Forward Secrecy Attack on Privacy Preserving Machine Authenticated Key Agreement for Internet of Things

Abstract

Internet of things (IoT) is to connect billions of devices and machines via Internet and to have a smart system. Sensors and devices in IoT environment are connected and communicated together. Connecting such a huge number of devices requires high level of security and privacy. A crucial characteristic of ubiquitous IoT devices is their limited resources. In recent times, a scheme for privacy-preserving machine authenticated key agreement scheme (PPMAKA) has been introduced for the IoT environment. It was argued that PPMAKA provides security and privacy at the same time including forward secrecy.
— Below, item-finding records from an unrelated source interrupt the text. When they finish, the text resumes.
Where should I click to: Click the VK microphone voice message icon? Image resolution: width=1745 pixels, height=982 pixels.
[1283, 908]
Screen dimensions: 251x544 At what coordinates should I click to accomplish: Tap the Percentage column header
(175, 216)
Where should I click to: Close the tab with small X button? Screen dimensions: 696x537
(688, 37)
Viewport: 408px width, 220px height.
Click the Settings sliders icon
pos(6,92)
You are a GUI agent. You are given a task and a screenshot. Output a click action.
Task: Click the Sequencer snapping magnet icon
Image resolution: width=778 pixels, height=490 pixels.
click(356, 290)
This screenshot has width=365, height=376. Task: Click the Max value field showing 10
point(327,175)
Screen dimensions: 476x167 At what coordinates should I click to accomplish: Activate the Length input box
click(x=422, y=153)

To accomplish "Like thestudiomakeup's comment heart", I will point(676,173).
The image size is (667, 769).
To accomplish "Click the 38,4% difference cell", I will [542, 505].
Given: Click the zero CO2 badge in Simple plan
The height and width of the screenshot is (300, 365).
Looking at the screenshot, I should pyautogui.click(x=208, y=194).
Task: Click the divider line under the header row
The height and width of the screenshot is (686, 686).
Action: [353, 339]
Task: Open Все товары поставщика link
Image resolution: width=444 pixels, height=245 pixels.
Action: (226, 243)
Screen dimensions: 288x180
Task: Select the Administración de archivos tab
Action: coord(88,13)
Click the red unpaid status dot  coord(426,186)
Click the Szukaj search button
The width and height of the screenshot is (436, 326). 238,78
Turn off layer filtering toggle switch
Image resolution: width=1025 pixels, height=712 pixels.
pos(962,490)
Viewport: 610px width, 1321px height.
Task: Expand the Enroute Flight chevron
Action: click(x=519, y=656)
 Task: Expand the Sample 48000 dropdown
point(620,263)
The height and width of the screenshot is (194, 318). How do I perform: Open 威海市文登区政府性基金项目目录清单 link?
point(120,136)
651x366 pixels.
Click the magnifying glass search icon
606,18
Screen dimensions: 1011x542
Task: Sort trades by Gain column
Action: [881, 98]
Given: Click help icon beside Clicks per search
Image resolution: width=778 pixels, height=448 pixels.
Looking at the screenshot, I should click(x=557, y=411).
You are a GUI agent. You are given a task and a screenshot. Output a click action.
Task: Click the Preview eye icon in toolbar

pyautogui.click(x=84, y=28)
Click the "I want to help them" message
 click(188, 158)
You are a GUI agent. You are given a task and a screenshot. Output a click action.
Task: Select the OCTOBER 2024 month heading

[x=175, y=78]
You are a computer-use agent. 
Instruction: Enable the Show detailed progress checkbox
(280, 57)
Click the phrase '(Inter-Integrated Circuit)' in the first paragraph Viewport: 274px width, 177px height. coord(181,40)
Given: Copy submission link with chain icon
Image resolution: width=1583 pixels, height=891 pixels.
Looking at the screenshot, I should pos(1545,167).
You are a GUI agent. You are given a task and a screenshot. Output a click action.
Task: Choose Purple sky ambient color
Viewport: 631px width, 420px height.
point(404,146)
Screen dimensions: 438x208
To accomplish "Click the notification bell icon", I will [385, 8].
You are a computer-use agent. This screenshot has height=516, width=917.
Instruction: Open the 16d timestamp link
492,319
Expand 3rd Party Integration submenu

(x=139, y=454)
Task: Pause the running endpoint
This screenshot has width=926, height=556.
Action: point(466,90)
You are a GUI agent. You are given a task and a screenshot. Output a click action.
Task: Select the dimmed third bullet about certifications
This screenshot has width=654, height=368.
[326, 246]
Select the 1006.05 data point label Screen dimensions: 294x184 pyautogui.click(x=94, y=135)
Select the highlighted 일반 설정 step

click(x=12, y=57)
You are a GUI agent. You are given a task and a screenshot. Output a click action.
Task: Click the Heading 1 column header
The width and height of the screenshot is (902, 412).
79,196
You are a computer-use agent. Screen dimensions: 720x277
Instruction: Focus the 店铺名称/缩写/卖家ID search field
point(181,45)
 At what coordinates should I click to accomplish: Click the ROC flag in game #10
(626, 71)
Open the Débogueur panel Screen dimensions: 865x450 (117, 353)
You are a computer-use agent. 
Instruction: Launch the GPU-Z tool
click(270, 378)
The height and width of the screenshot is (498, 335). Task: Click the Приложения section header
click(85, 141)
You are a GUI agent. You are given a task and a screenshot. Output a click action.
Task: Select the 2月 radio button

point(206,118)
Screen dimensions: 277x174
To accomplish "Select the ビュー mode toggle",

Nevertheless, this paper will demonstrate that PPMAKA lacks forward secrecy, a crucial security and privacy feature in the IoT environment. We use Cannetti and Krawzyck threat model for the detailed analysis of PPMAKA. Furthermore, we provide remarks for the future research as it is recommendable to design any security and privacy schemes over IoT environments with lightweight operation and communication property, authenticated key agreement with forward secrecy, anonymity and unlinkability.

Received: 24 October 2023 | Revised: 14 November 2023 | Accepted: 1 December 2023

Conflicts of Interest

The authors declare that they have no conflicts of interest to this work.